Despite being full of all the usual clichés in a coming-of-age movie about a teenager fighting an illness, this movie was one of the first I have seen where the tropes actually made sense. The “giving a speech in front of the whole class assembly” moment felt realistic because of a logical setup for the moment. Similar things could be said of the “first kiss” and the “you deserve someone whole to love you” moments; there was logical momentum leading up to these scenes that kept them from feeling like clichés.
Outside of its superb handling of tropes, this movie shone in a number of ways. The cinematography was expert, with camera angles perfectly matching the mental state of the main character.
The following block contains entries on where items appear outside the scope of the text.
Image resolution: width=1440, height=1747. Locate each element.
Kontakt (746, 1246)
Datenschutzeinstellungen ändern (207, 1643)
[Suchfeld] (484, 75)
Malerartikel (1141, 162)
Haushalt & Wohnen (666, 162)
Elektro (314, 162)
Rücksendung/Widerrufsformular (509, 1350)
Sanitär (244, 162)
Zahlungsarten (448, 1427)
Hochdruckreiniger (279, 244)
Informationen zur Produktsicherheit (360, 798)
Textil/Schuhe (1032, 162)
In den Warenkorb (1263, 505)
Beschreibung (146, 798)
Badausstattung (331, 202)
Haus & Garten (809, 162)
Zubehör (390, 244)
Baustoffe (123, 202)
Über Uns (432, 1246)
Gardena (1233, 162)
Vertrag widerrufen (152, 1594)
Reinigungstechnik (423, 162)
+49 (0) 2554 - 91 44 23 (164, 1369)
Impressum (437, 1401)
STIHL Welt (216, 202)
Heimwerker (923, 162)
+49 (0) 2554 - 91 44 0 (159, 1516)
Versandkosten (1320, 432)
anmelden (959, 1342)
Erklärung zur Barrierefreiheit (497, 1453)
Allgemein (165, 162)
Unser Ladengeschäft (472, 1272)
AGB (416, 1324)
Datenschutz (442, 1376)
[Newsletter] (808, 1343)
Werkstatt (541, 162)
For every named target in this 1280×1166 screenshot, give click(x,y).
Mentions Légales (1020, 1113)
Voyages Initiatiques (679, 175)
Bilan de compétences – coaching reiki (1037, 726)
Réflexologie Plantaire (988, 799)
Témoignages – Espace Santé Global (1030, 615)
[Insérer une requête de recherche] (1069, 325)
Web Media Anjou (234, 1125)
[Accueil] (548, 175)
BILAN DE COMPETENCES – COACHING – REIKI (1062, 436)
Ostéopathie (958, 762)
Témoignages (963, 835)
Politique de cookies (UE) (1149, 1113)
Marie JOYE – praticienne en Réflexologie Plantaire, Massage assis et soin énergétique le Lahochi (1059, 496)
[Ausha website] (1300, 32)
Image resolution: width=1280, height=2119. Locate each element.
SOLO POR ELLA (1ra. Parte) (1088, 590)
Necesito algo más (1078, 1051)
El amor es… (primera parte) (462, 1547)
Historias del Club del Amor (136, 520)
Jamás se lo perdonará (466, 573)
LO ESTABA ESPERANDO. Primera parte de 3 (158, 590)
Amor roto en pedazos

The director chose to have the audience see events from the perspective of Adam, revealing his black and white interpretation of the world and allowing the audience to fill in the gray areas in between. An excellent score also supported the stellar camera work.
The characters were realistic and unique, from Maya’s sharp and honest wit to Adam’s sarcastic-but-not-overly-moody tone.
Although the entire film was framed from Adam’s perspective, the other characters were relatable and human; and even when Adam told the audience that his mother was pushing him away, the audience could still see her struggling to remain close to her son and relate to his emotions.
Additionally, the handling of mental illnesses and schizophrenia was elegantly and honestly done. The film addressed the topic in a way that helped the audience understand Adam’s struggle with his illness but refused to sugarcoat or trivialize these difficulties that real people struggle with every day.
Another element of this movie that surprised me was the subtle, but positive representation of Christianity. Adam doesn’t believe in God, but the Catholic high school he attends is never villainized or made to seem “preachy” simply for being Christian. Throughout the story, Adam becomes friends with the priest who serves during student confession and mass. This priest encourages Adam to seek God, but also looks to help him outside his spiritual battle by getting to know him personally and creating a relationship with him. In a world where Christianity in movies is either brushed over, set up to look overly perfect, or made to be an antagonistic force, the portrayal of Christianity in this movie and the kind, honest priest character were a breath of fresh air.
Overall, this is a coming-of-age movie that succeeds in many ways few other films have and was a pleasure to watch. Hopefully other coming-of-age movies in the future will take Words on Bathroom Walls as an example to be emulated.